Alongside other Australians, Victorians rushed to enlist when recruiting commenced. The first recruits camped in tents in the courtyard of the Victoria Barracks while others were put up at the Showgrounds or at racecourses. A patriotic Victorian, R.G. Wilson, offered to house a military camp on his land at Broadmeadows and the government quickly accepted. (Later the government bought the land). Broadmeadows camp was close to a railway line, was flat and could be well-watered. There was plenty of room for a large number of soldiers.

On 19 August 1914, two weeks and one day after the announcement of war, 2,500 men set off for Broadmeadows from central Melbourne. Crowds lined the streets as these men in mufti, some clutching Gladstone bags and some carrying neat parcels, walked from Victoria Barracks to the camp.

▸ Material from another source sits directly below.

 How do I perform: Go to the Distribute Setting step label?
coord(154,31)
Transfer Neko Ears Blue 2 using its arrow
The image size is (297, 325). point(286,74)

Leaving the Barracks at 9.30am they reached the camp at 5pm where they found ‘a green plain, rather high and windswept, with rows of pine trees and an old homestead.’ ‘A hard road made [for] many sore feet,’ a marcher reported.

Charles Bean referred to Broadmeadows as:
"Broadmeadows Camp was 10 miles from Melbourne, and officially every soldier was supposed to be in his blankets by 9.30 pm. As a matter of fact, every night both men and officers thronged the streets and cafes in Melbourne until the small hours of the morning.”[1]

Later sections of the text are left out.